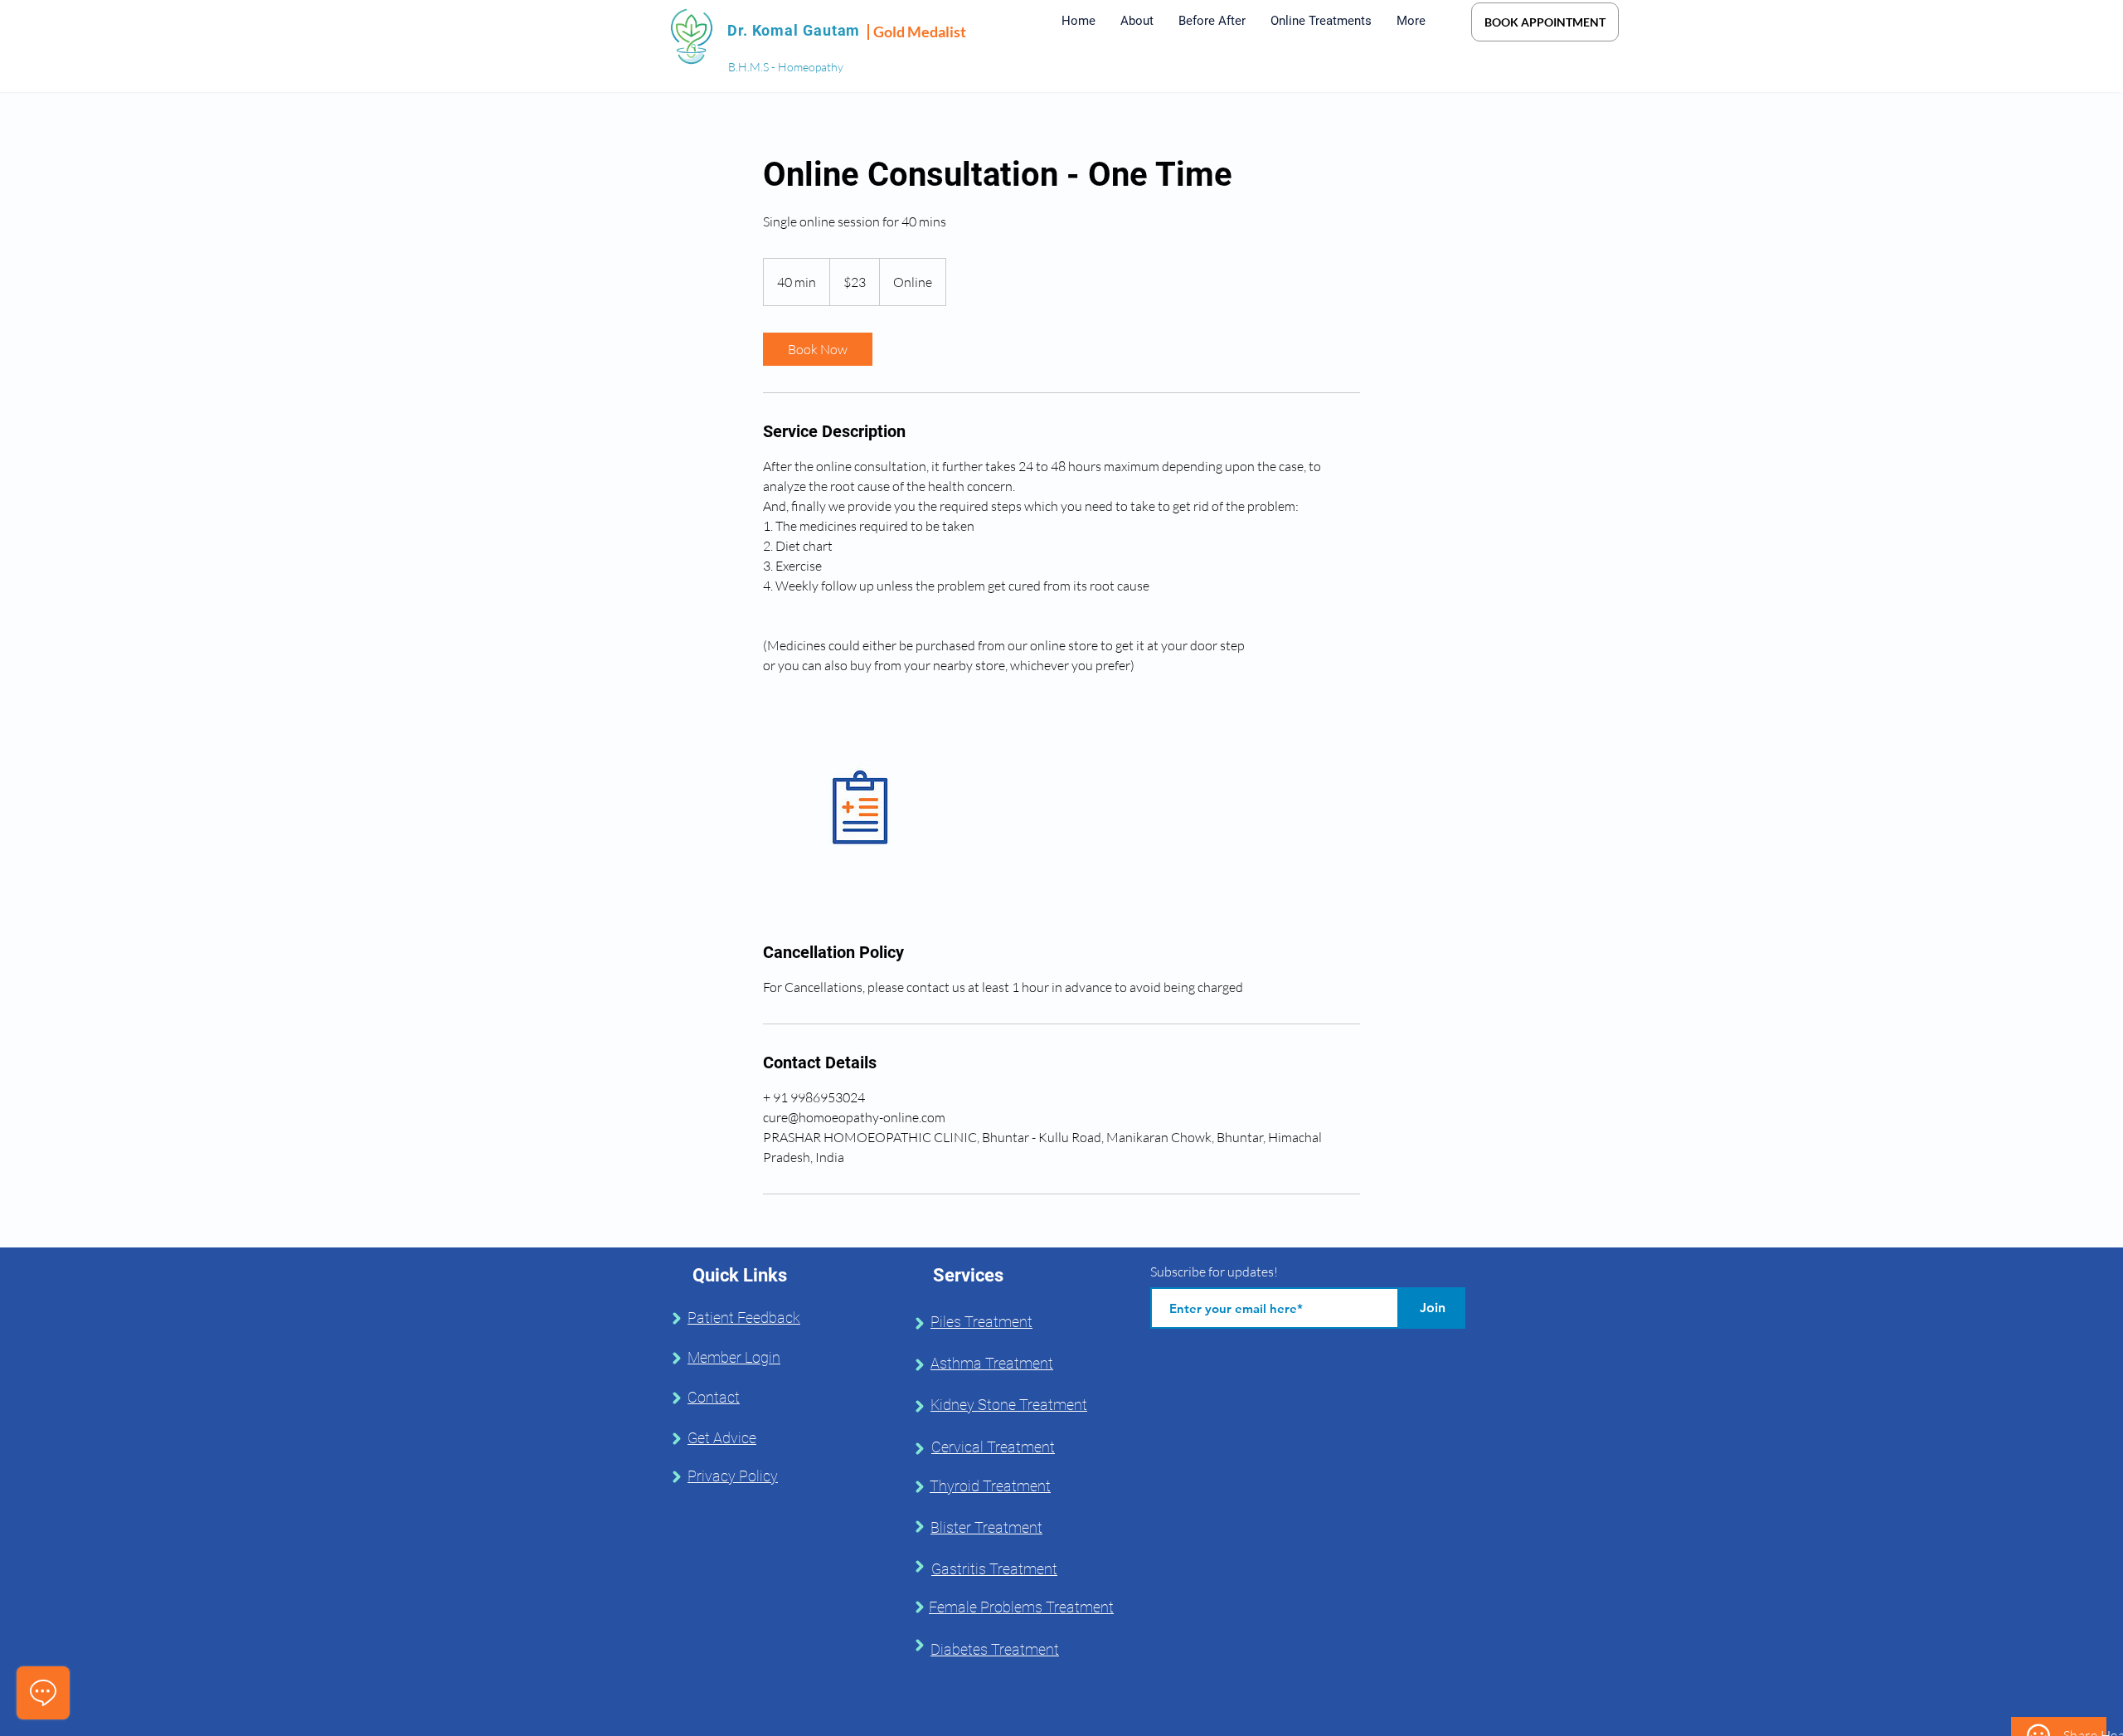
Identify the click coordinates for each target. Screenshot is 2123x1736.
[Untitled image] (859, 808)
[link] (817, 349)
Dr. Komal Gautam (793, 30)
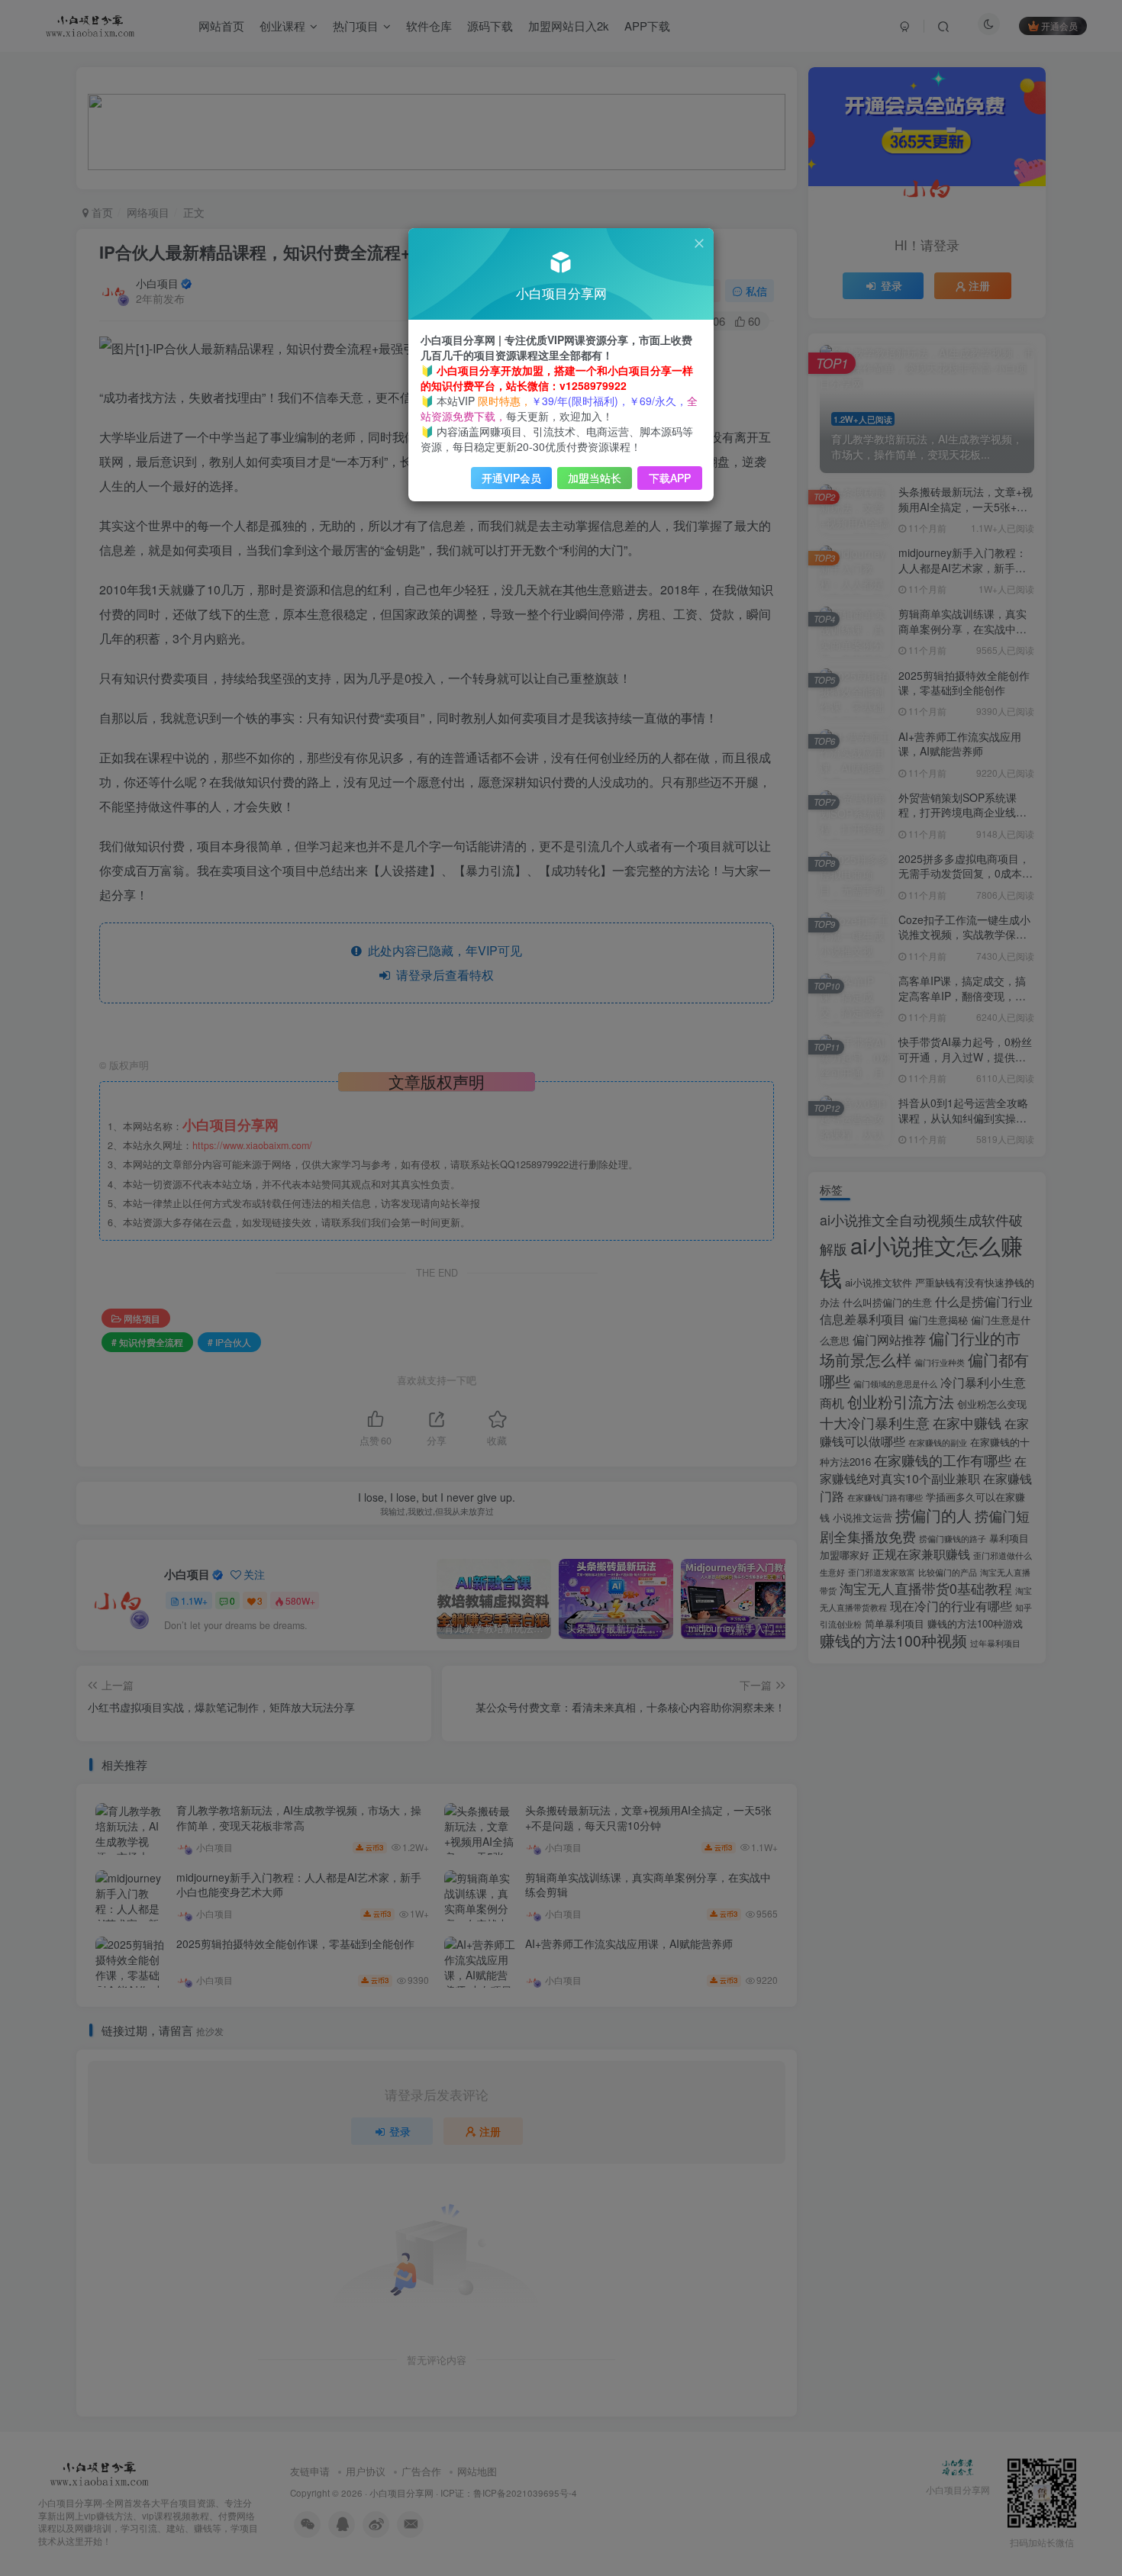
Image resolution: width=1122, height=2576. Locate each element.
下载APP (670, 477)
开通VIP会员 (511, 477)
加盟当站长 (594, 477)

- _TASK INSTRUCTIONS_
Without the pictures, retype exactly the lines from the one that holds "[link] (817, 349)" to the last line of the data above, both of them included.

- _EXPECTED ANSWER_
[link] (817, 349)
Dr. Komal Gautam (793, 30)
Image resolution: width=1122, height=2576. Locate each element.
下载APP (670, 477)
开通VIP会员 (511, 477)
加盟当站长 (594, 477)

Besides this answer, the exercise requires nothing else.